I read an article about last Thursday’s fire at Medical Sciences—which apparently closed driving routes along Henry Mall and Linden Drive, to which my biggest takeaway was, my god, Henry Mall has actually been open all this time? It might just be me, but I felt like that area has been under construction since the Clinton administration. I remember it being closed when I toured campus in high school. And it was STILL closed three years later when I had a class out on Linden. But that thing’s open now? I have the sudden urge to run through Henry Mall and up the Ag Hall stairs like I’m Rocky.
Movie from your childhood that still kicks ass
“A Goofy Movie” (1995)—I wouldn’t be surprised if I destroyed my family’s VCR with how often I watched this gem. For some reason it never dawned on me until a few years ago, but it’s technically a musical. Which begs the question: Why isn’t every high school in America doing a stage production of this film? You can’t tell me a group of teenagers wouldn’t rather perform “A Goofy Movie” than the four millionth tired rendition of “Fiddler on the Roof.” The star of the show would obviously be whoever could sing like Powerline, the Michael Jackson knockoff performed by Goofy and Max on stage at the film’s climax. I remember six-year-old me bouncing off the walls like a fool whenever Powerline started belting out “Eye 2 Eye.” Good times. Oh and by the way, Goofy’s “Perfect Cast” dance during that scene kills the “Harlem Shake” any day of the week.
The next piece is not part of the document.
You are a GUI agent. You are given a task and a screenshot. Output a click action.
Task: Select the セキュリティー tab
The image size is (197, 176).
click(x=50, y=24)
First-World Hate of the week
This week’s hate is reserved for old people humor. I worked at a grocery store as a teenager, and without fail, every geezer I had to bag for would think they were Richard Pryor in his prime when they made some dumb joke in response to me asking if they wanted paper or plastic. And then I had to give a cheesy smile after they made the joke, which made me die a little inside every time. The worst one I heard was when this old guy was examining the display we set up for “Bee Movie,” which had just been released on DVD. He looked at me with this big grin on his face and said, “‘Bee Movie,’ huh? What’s the sequel to this, the ‘C Movie?!’” In that moment, it took everything in my power not to say to him, “HOLY SHIT YOU ARE AN OLD FUCKING FOSSIL.” I’ve never been to hell, but I imagine it contains an endless loop of 80-year-old men laughing uproariously at their own jokes and taking 20 minutes to scan their credit cards.
Song that will make you wet your pants with excitement
“You’ve Got To Hide Your Love Away” (The Beatles, 1965)—My roommate’s friend from Ohio State is in a Beatles cover band and an all-around good dude, and he’s making his annual pilgrimage to Madison this weekend. I didn’t know him very well when he visited last year, but being a pretty big Beatles fan, he could have been an axe murderer and he’d still be good in my book. Anyway, we went to Church Key on a Thursday last year, and as the pitchers kept flowing, I needed to relieve myself. After I parked myself at a urinal, Ohio State Guy came in and took a stall. It was at this point that I decided to start singing the song above to him, and he gladly joined in. Despite both of us being well past sober, our rendition was the most incredible, spontaneous duet ever, at least in my mind. God, singing when you’re drunk is just the best. Conversely, listening to drunk people singing is the worst. If I hear one more pack of tone-deaf freshman girls slurring “Lion King” songs on my walk home, “Hakuna Matata” won’t mean “no worries” for them any longer, missies.
Unedited moronic facebook status from a kid from my high school
“man law we jack our trucks up not lower them u pussies who do this bullshit”
Man law—we give a swift kick in the nuts to any douchebag who uses the phrase “man law.”